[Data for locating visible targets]
....

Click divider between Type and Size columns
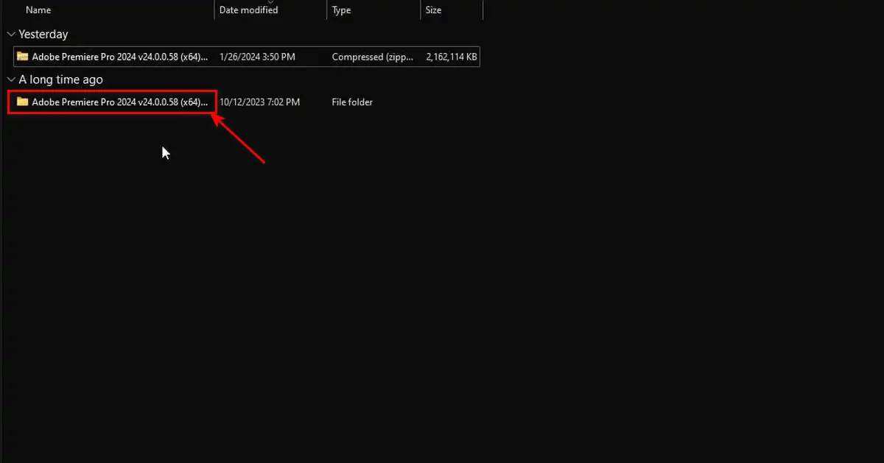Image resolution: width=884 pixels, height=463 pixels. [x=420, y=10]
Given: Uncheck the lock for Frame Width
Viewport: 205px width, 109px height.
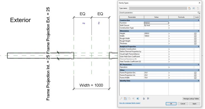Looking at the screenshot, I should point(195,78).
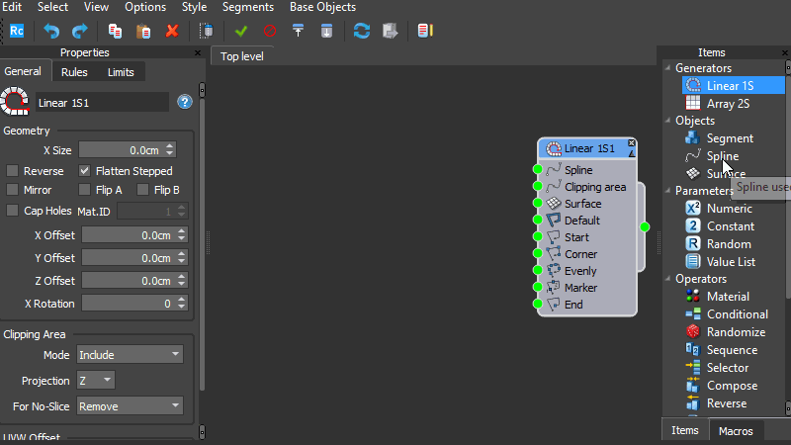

....

EXERCISE:
Rewrite the lines above as a Markdown table with two columns, Row for the row number and Line for the text, and skip any blank lines. Leave the pictures out of your table.

RIGHT ANSWER:
| Row | Line |
|---|---|
| 1 | Click divider between Type and Size columns |
| 2 | Image resolution: width=884 pixels, height=463 pixels. [x=420, y=10] |
| 3 | Given: Uncheck the lock for Frame Width |
| 4 | Viewport: 205px width, 109px height. |
| 5 | Looking at the screenshot, I should point(195,78). |